Deputy Minister of Energy in charge of Petroleum, Dr Mohammed Amin Adam is projecting a marginal reduction in the price of petroleum products. 

The next review period is expected to happen from 15th June. 

Petroleum Products have witnessed a sustained increase in price over the past months, resulting in transports fares going up.

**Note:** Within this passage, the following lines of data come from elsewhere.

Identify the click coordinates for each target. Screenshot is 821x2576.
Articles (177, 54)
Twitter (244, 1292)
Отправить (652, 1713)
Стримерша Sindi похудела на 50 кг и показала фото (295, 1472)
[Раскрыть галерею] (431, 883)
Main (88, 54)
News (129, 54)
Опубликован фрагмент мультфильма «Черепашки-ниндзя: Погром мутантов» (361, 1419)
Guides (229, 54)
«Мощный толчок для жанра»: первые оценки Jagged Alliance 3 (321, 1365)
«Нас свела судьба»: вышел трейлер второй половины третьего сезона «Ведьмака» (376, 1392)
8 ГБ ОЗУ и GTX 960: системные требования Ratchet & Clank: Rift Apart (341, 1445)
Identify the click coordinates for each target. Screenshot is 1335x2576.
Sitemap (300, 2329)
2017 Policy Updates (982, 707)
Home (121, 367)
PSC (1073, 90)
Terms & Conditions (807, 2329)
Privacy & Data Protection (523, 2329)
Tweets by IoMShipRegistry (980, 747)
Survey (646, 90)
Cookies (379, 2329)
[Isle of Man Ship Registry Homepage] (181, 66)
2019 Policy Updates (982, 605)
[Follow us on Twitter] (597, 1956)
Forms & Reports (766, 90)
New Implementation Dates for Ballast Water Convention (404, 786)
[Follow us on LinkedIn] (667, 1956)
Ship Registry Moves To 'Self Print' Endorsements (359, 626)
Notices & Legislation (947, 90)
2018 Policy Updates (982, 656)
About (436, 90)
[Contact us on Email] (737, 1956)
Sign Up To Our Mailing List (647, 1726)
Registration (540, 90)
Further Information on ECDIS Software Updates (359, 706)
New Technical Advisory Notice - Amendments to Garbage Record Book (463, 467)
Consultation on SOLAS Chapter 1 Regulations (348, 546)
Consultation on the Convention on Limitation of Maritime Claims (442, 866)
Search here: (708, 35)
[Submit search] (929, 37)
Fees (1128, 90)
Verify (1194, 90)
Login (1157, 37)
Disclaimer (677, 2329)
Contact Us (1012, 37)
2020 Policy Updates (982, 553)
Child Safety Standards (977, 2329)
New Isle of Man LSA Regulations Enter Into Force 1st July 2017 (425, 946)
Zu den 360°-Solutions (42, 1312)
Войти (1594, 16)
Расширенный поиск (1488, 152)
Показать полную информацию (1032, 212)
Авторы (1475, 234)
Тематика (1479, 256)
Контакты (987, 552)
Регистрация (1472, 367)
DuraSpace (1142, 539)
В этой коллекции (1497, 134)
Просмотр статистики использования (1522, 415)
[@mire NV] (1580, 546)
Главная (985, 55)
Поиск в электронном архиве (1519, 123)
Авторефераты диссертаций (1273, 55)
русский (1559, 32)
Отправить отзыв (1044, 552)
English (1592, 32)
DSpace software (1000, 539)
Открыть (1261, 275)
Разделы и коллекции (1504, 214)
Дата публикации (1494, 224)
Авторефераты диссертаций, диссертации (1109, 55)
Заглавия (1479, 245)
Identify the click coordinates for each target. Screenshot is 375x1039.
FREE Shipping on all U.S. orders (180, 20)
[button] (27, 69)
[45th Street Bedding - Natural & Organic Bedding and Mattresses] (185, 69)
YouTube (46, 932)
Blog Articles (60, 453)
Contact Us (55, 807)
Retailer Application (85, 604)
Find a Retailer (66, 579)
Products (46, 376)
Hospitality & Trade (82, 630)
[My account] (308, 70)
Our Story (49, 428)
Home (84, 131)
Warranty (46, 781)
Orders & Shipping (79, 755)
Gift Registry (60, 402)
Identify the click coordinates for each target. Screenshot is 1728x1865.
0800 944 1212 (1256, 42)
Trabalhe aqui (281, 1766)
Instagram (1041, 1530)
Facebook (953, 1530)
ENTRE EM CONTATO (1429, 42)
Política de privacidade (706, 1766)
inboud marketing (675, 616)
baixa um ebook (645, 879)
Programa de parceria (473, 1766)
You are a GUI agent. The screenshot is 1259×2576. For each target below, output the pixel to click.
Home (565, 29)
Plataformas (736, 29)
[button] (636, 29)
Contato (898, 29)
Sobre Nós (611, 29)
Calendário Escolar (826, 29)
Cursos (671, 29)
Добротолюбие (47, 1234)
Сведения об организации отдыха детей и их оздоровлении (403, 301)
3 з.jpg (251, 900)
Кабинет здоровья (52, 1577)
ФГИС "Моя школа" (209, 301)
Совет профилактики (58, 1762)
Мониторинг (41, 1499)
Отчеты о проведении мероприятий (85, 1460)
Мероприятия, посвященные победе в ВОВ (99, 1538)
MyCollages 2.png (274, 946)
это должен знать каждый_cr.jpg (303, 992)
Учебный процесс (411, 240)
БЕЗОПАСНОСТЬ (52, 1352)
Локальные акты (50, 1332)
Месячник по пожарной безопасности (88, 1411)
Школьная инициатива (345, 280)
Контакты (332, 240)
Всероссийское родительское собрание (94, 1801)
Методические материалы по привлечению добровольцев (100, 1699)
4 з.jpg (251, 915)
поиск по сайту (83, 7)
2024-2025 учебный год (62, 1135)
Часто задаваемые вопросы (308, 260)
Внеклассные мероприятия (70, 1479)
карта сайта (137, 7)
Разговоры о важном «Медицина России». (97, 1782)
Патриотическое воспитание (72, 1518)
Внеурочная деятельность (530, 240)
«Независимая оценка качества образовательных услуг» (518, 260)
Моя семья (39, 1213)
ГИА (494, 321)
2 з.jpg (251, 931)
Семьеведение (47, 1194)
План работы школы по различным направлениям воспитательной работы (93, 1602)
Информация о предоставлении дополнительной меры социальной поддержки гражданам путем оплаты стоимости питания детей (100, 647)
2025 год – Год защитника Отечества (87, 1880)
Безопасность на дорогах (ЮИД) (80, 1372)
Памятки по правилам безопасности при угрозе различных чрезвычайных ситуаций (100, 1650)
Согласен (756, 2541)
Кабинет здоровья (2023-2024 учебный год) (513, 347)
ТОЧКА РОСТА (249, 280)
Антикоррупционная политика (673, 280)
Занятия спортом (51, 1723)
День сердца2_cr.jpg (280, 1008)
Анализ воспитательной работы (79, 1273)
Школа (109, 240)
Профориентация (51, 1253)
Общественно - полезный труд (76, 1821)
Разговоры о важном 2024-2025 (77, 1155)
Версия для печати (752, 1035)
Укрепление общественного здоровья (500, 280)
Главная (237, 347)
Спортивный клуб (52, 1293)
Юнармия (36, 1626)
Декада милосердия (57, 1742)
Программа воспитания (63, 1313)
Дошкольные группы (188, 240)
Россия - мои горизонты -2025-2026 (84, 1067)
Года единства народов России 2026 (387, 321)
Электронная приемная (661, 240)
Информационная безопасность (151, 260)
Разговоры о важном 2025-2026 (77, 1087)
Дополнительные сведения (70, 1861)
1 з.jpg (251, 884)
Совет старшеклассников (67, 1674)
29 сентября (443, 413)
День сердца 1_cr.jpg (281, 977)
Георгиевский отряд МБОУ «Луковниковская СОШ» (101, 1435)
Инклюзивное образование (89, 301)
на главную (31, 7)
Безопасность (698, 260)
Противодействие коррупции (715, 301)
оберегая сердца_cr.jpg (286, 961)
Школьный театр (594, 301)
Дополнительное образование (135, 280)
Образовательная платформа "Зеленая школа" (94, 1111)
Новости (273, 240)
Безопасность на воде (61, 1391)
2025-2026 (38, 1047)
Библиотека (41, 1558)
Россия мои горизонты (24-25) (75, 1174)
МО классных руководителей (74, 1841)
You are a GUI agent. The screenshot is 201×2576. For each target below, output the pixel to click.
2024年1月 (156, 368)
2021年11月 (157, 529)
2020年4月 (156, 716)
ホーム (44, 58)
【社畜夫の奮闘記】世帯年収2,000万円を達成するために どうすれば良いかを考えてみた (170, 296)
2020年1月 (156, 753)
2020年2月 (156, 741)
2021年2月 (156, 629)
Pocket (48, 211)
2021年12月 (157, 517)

But Dr Amin tells JoyBusiness government’s forecast suggest prices would be trending downwards.   

He added that “By our projections, I can assure you that by the next window prices to start coming down.”
“We’ve looked at the trend in prices, we’ve also looked at the arrest of the depreciation of the cedi, the marginal depreciation and if these fundamentals are right, we should see by the next pricing window our prices are coming down.” The deputy minister added.

Other Measures being implemented  

The Deputy Minister also added that other measures being implemented include trying to discourage Oil Marketing Companies from using the forward dollar rates in pricing their products. 

This according to the minister had contributed to the sustained increase in the price of petroleum products over the last one month. 

He believes that all these measures would go a long way to help reduce prices of petroleum products in the coming weeks.

Removing taxes on petroleum products
A lot of industry players engaged by JoyBusiness have all maintained that there is the need for government to remove some of the taxes on petroleum products. 

They argued that this is one of the surest ways to deal with the expected increase in crude prices on the economy. Already, transport fares have gone up by 10 per cent, because of the recent increases in fuel prices.
Tax build upon on petroleum products

According to the Chamber of Petroleum Consumers, these are the number of taxes on each litre of petroleum products.
Energy debt recovery levy – 41Gp 
Road fund levy – 40Gp per litre 
Energy Fund on a litre – 1 Ghp for 
Price stabilization and Recovery Levy – 12 Gp per litre  
 Primary Distribution Margin – 7.5 Gp per litre
Bulk Oil Storage and Transportation – 3 Gp 
 Fuel marking margin – 2Gp
Special petroleum tax – 52 Gp
Unified Petroleum fund – 13.5 Gp per litre 
Marketers Margin – 20 Gp 
Dealers margin – 25Gp 

Government’s responds

But Deputy Minister of Energy Dr Mohamed Amin Adam has indicated that government has no immediate intention of removing taxes on petroleum products. 

He said measures have already been taken to cushion consumers from the expected hikes.

He added that “If you look at the taxes on petroleum product; we have a road fund levy on it; what is it used for? This doesn’t go into the government budget for government to use; it goes straight to the road fund for purposes of maintaining our debt”.

Dr Amin further explained that all these taxes looking at what its used for  it would be difficult to remove, “ We are talking about BOST margin, it’s on the price; it goes to BOST to maintain our strategic reserve.”

He said, “We’re talking about the Price Stabilization Levy, and as I already explained, that is what we are to even cushion the end-user price; the price of petroleum products on the market.”